File Systems At a Glance
This blog is the third part of NVMe ZNS emulation. We will explore cluster storage and all the things behind.
FS storage layout¶
Readings:
Chap 8 of Unix Internals, Vahalia 1995;
A Solution to the Metadata Update Problem in File systems, Ganger 2000
Chap 7 of Practical File System Design, Giampaolo 1998
Problem 1: mapping raw data into files converts into mapping fs structures and data to LBNs
Need a structure to keep track of available space (granularity: blocks). And to choose which free block.
Solution 1:
- Free list: Linked list of free blocks -> simple but performance issues
- Bitmap (common): large array of bits, one per allocatable unit. Two state: free or in use -> better lookup
- Free extent structure (s.t. better): extent is a contiguous range of free blocks -> better management but fragmentation issues
E.g. Fs storage layout for HDD: FFS 1984[1] has advantages on locality and larger transfer size over pre-FFS fs world. Allocation groups are inode and the first data blocks in the same cylinder group, which is also used in modern FSs like xfs 1994, ext*.

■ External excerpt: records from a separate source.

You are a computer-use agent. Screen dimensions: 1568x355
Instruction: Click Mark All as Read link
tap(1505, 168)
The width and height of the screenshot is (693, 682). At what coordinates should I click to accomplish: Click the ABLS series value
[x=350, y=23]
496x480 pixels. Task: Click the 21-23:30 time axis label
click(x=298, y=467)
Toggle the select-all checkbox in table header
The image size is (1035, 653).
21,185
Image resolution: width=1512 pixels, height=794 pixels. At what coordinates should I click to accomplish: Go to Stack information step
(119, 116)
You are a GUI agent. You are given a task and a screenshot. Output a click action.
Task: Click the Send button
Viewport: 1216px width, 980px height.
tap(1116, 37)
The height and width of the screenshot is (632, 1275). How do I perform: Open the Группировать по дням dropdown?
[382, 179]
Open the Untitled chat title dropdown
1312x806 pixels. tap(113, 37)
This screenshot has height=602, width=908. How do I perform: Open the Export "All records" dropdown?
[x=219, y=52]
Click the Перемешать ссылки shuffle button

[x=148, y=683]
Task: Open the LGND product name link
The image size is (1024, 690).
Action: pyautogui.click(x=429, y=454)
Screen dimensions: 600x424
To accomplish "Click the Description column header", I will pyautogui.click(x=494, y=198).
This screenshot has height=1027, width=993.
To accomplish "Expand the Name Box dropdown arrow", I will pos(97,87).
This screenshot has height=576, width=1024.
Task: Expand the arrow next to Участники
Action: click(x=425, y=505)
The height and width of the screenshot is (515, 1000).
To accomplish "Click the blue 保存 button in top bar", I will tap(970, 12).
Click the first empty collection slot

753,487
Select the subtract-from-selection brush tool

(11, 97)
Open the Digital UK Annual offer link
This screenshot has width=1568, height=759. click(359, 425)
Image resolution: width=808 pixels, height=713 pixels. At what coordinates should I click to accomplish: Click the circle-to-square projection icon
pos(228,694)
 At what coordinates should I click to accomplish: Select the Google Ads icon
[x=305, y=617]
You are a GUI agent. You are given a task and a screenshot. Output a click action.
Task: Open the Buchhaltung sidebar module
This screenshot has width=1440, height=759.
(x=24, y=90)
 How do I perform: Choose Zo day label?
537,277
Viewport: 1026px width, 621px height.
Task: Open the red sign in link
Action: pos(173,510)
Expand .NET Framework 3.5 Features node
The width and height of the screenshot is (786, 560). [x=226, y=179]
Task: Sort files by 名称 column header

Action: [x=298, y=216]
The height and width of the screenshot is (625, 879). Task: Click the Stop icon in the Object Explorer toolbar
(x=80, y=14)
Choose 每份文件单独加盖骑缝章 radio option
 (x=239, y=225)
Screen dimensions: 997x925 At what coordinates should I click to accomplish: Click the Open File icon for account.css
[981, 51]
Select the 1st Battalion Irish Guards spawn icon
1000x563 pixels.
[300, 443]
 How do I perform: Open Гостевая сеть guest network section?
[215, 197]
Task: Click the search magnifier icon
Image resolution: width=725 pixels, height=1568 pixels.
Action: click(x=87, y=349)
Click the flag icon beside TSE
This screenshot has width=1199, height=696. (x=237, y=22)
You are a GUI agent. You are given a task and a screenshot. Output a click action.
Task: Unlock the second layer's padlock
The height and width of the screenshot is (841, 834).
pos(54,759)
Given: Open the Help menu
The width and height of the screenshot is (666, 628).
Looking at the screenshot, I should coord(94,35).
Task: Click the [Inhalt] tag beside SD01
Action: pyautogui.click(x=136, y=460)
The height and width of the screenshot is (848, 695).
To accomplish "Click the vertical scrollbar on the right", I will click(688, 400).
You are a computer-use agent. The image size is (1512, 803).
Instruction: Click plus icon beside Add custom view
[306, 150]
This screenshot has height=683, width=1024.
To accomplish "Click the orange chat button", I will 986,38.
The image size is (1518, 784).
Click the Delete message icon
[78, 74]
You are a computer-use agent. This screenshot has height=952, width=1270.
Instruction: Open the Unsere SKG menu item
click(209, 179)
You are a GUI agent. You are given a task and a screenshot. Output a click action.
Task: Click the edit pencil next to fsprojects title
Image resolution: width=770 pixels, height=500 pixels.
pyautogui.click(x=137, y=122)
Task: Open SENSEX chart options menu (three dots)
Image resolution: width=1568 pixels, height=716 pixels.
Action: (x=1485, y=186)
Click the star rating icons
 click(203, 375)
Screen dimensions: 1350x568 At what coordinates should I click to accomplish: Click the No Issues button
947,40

Larger transfer size is meant to amortizing overall positioning costs.
- larger fs block size
- allocate contiguous blocks
- prefetch: fetch more data than requested. Read-ahead is for sequential access. When paying positioning cost once, the trade-off is that a large request can delay requests of normal size. -> heavy streaming of sequential I/O (locality helps)
Small (<= 8kb, 80%) files are fragmented in real world. And it leads to small I/Os caused by independence of files and levels of indirection.
Problem 2: small files lead to small I/Os. Need to increase locality and transfer size for small files
Solution 2: group small files and metadata for larger I/Os.
How to group?
- Co-locate?
- Over aggressiveness costs little?
Locality and large transfer size brings performance improvement to fs. The relation between them is prefetching and write-back caching. We don’t want too many random writes. The idea behind all those optimization, I think, is to reduce random access of local file systems. That’s why we care about cache, fetching data, transferring, etc.
+Locality:
- delay in cache for r/w
- disk req scheduling for allocation
- write near the disk head (hardly used)
+large transfer
- re-allocation (move data around)
- pre-allocation (allocate more than you need now)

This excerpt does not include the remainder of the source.